A Carrier–Protein Receptor Is Not A Prerequisite for Avid Hepatic Elimination of Highly Bound Compounds: A Study of Propranolol Elimination by the Isolated Perfused Rat Liver

Abstract
The highly efficient hepatic extraction of propranolol by the isolated perfused rat liver does not diminish when albumin binding is increased from 30 to 75%. One possible explanation of this insensitivity of propranolol uptake to changes in albumin binding is the mediation of uptake of bound ligand by an albumin receptor on the hepatocyte as postulated for oleate, taurocholic acid and rose bengal. To test this hypothesis, the hepatic extraction of propranolol was studied in the isolated perfused rat liver using α1–acid glycoprotein, which lacks a hepatocyte receptor, as the carrier protein in the perfusate rather than albumin.
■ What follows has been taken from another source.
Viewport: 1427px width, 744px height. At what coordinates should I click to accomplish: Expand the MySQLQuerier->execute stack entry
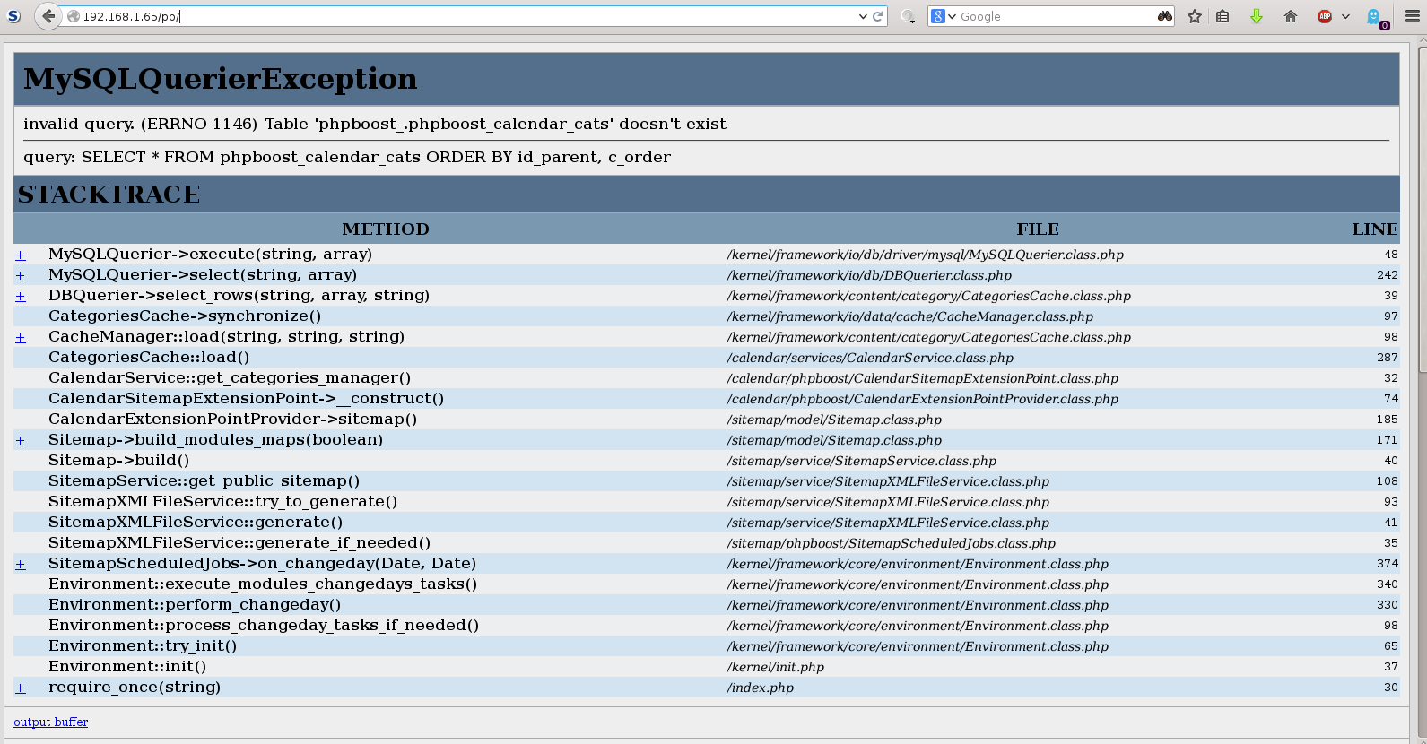tap(21, 255)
Livers were perfused with a medium containing propranolol (4 μM) and varying concentrations of α1–acid glycoprotein (0 to 25 μM). Hepatic extraction of propranolol was very high (0.990 ± 0.006; mean ± S.D.) and did not alter significantly despite an increase in bound fraction from 0.2 to 0.8, thus closely paralleling the findings when albumin is the carrier protein. This result indicates that bound propranolol is efficiently cleared by the liver, presumably by a “free intermediate” mechanism, in the absence of a specific carrier–protein receptor on the hepatocyte. This study does not, therefore, support the albumin receptor hypothesis.